» **Verilen metin**:
Düşman Kardeşlerin Yolu Bir Kez Daha İznik'te Kesişti

İznik Hristiyanlık için çok ama çok önemli bir kavşak. Size bu önemli olayın tarihsel arka planını anlatmak istiyorum.

Hatice Turhan Yazar info@gercekgundem.com.tr

Papa 14. Leo Türkiye’ye geldi. Daha spesifik olarak da İznik’e. İznik’in neden önemli olduğunu bir süre önce anlatmıştım. Merak eden 3-4 yazı geçmişe bakar. Papa burada Fener Ortodoks Patriği Bartholomeos ile buluşacak ve birlikte İznik’i gezecekler.

İşin ilahi boyutu bir yana, ben size dünyevi boyutunu anlatmak isterim. Bu iki mezhep neden kavga etti? Bu kavga nelere yol açtı? Ve nasıl barışıldı?

Tarihsel süreç içerisinde Doğu Ortodoks ve Batı Katolik Hristiyanlığı arasındaki ilişki, teolojik nüansların ötesine geçen, jeopolitik güç mücadeleleri, kültürel yabancılaşma ve askeri çatışmalarla şekillenen derin bir kırılmayı temsil ediyor. 1054 Büyük Bölünmesi'yle başlayan tartışmalar Hristiyanlık tarihindeki en travmatik olaylardan biri olan 1204 Dördüncü Haçlı Seferi ile İstanbul'un yağmalanmasına kadar varıyor.

» **İstenenler**:
Yukarıdaki İznik yazısına göre aşağıdaki ifadelerin her biri için evet ya da hayır deyin ve kararı belirleyen sözleri yazıdan birebir alıntılayın.
(a) Papa, İznik'te Fener Ortodoks Patriği Bartholomeos ile buluşacak.
(b) Yazar, olayın ilahi boyutunu anlatmak istiyor.
(c) Doğu ile Batı arasındaki tartışmalar 1054 Büyük Bölünmesi'yle başlıyor.

» **Listelenen öğeler**:
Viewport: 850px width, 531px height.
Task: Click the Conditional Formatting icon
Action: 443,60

* * *

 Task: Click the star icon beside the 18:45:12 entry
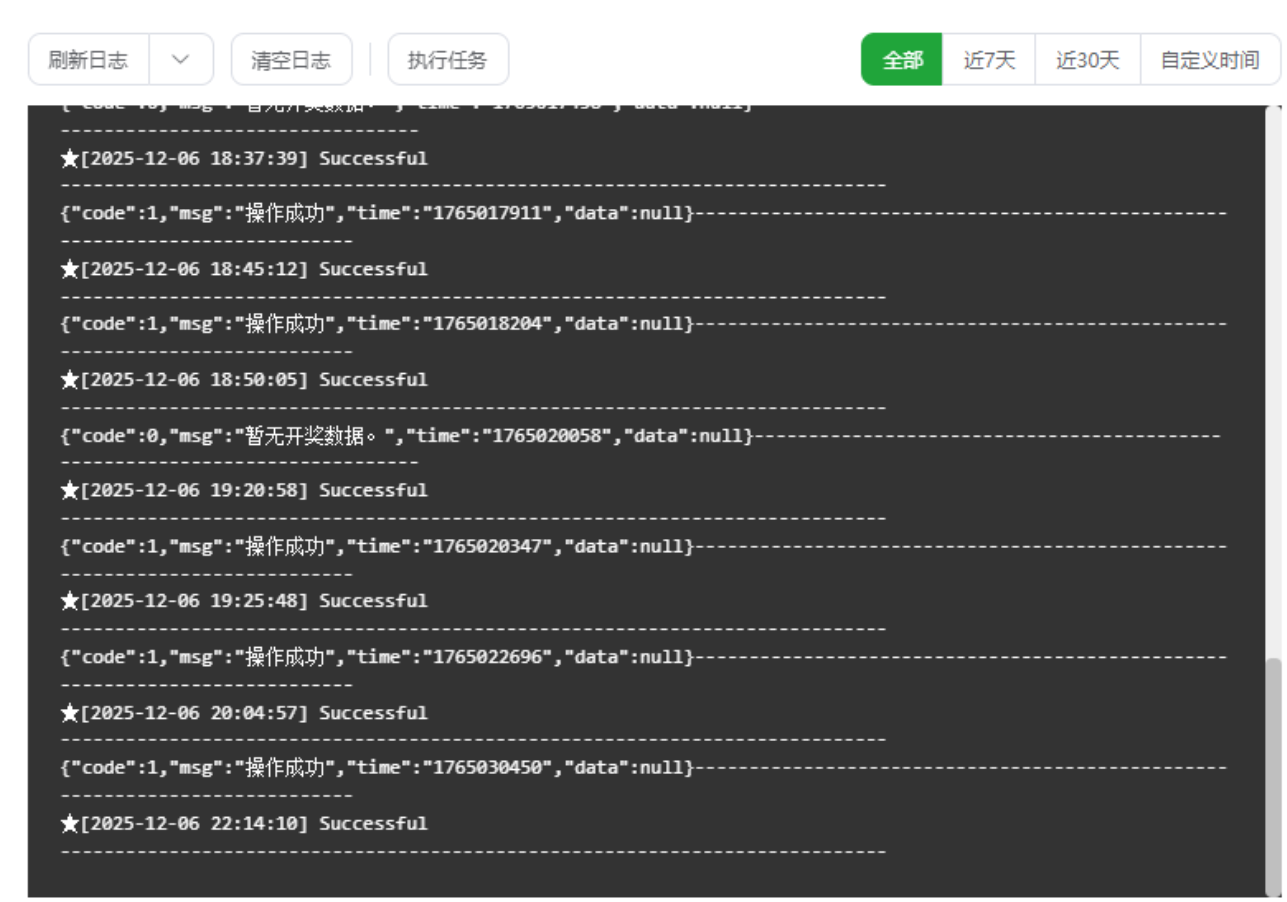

» **Görev yanıtı**:
(a) Evet: "Papa burada Fener Ortodoks Patriği Bartholomeos ile buluşacak ve birlikte İznik’i gezecekler."
(b) Hayır: "İşin ilahi boyutu bir yana, ben size dünyevi boyutunu anlatmak isterim."
(c) Evet: "1054 Büyük Bölünmesi'yle başlayan tartışmalar"